[Items from a dataset]
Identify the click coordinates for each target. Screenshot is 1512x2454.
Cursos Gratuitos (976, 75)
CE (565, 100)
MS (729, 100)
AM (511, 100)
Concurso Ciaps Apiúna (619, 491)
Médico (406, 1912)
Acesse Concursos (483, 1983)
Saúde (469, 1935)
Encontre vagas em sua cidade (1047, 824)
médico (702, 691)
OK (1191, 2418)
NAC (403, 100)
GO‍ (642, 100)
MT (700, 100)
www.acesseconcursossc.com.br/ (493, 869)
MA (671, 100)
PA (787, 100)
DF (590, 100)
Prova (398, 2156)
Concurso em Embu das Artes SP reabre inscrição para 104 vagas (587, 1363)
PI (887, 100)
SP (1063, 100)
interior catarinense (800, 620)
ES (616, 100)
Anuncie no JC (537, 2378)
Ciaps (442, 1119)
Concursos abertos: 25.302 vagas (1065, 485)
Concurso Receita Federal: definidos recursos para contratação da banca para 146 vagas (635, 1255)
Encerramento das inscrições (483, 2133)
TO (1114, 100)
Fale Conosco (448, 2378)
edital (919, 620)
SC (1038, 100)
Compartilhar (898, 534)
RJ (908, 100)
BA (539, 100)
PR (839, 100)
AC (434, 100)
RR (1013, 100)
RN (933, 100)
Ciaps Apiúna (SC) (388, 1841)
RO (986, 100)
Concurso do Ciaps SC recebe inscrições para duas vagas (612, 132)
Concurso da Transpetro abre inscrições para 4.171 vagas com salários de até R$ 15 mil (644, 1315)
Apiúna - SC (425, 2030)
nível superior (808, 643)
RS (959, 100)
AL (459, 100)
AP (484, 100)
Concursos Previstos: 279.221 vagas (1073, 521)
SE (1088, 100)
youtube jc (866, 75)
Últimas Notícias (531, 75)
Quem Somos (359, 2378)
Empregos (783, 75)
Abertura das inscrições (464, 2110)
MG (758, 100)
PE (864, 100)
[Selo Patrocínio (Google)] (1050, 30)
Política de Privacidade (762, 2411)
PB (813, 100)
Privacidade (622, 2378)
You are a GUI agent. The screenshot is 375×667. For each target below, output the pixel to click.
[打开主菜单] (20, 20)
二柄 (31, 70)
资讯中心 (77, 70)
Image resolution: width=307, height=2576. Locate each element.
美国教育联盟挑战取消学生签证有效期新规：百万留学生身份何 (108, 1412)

◆ Requirement
Return all of the data above exactly, leaving out no line.

◆ Answer space
Identify the click coordinates for each target. Screenshot is 1512x2454.
Cursos Gratuitos (976, 75)
CE (565, 100)
MS (729, 100)
AM (511, 100)
Concurso Ciaps Apiúna (619, 491)
Médico (406, 1912)
Acesse Concursos (483, 1983)
Saúde (469, 1935)
Encontre vagas em sua cidade (1047, 824)
médico (702, 691)
OK (1191, 2418)
NAC (403, 100)
GO‍ (642, 100)
MT (700, 100)
www.acesseconcursossc.com.br/ (493, 869)
MA (671, 100)
PA (787, 100)
DF (590, 100)
Prova (398, 2156)
Concurso em Embu das Artes SP reabre inscrição para 104 vagas (587, 1363)
PI (887, 100)
SP (1063, 100)
interior catarinense (800, 620)
ES (616, 100)
Anuncie no JC (537, 2378)
Ciaps (442, 1119)
Concursos abertos: 25.302 vagas (1065, 485)
Concurso Receita Federal: definidos recursos para contratação da banca para 146 vagas (635, 1255)
Encerramento das inscrições (483, 2133)
TO (1114, 100)
Fale Conosco (448, 2378)
edital (919, 620)
SC (1038, 100)
Compartilhar (898, 534)
RJ (908, 100)
BA (539, 100)
PR (839, 100)
AC (434, 100)
RR (1013, 100)
RN (933, 100)
Ciaps Apiúna (SC) (388, 1841)
RO (986, 100)
Concurso do Ciaps SC recebe inscrições para duas vagas (612, 132)
Concurso da Transpetro abre inscrições para 4.171 vagas com salários de até R$ 15 mil (644, 1315)
Apiúna - SC (425, 2030)
nível superior (808, 643)
RS (959, 100)
AL (459, 100)
AP (484, 100)
Concursos Previstos: 279.221 vagas (1073, 521)
SE (1088, 100)
youtube jc (866, 75)
Últimas Notícias (531, 75)
Quem Somos (359, 2378)
Empregos (783, 75)
Abertura das inscrições (464, 2110)
MG (758, 100)
PE (864, 100)
[Selo Patrocínio (Google)] (1050, 30)
Política de Privacidade (762, 2411)
PB (813, 100)
Privacidade (622, 2378)
You are a GUI agent. The screenshot is 375×667. For each target below, output the pixel to click.
[打开主菜单] (20, 20)
二柄 (31, 70)
资讯中心 (77, 70)
Image resolution: width=307, height=2576. Locate each element.
美国教育联盟挑战取消学生签证有效期新规：百万留学生身份何 (108, 1412)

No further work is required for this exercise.